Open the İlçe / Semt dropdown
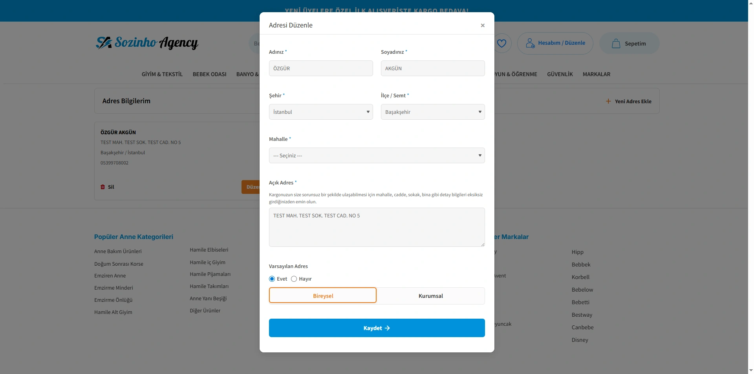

== == ==

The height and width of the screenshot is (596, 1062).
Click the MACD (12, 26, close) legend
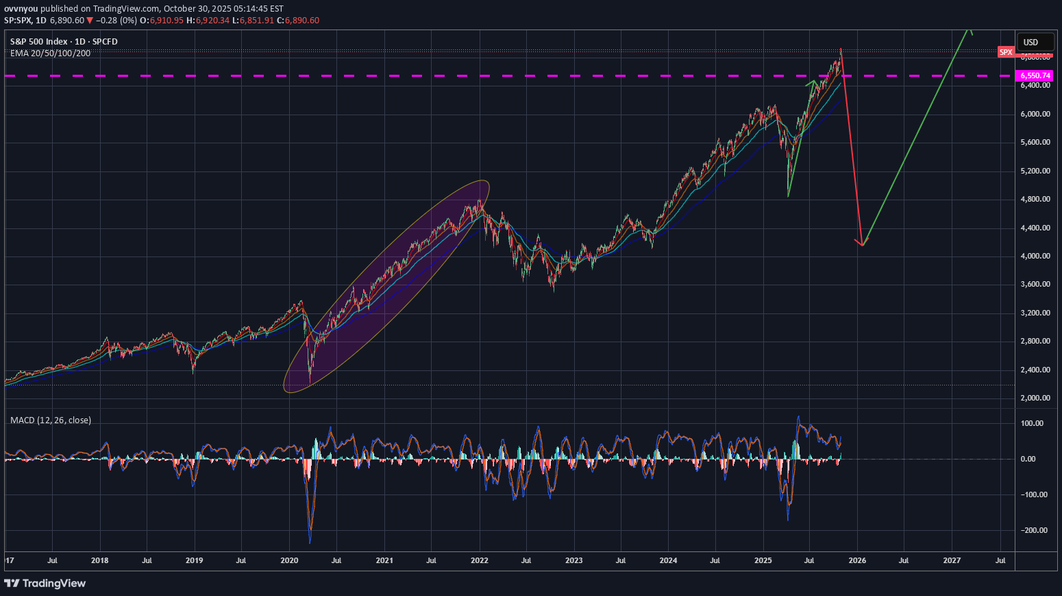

== == ==

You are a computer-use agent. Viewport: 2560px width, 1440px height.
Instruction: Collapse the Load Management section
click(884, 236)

== == ==

Retype the lines of material from the one containing "You are a computer-use" through the one containing "click(884, 236)", reproducing each character as it appears.

_EXERCISE RESULT_
You are a computer-use agent. Viewport: 2560px width, 1440px height.
Instruction: Collapse the Load Management section
click(884, 236)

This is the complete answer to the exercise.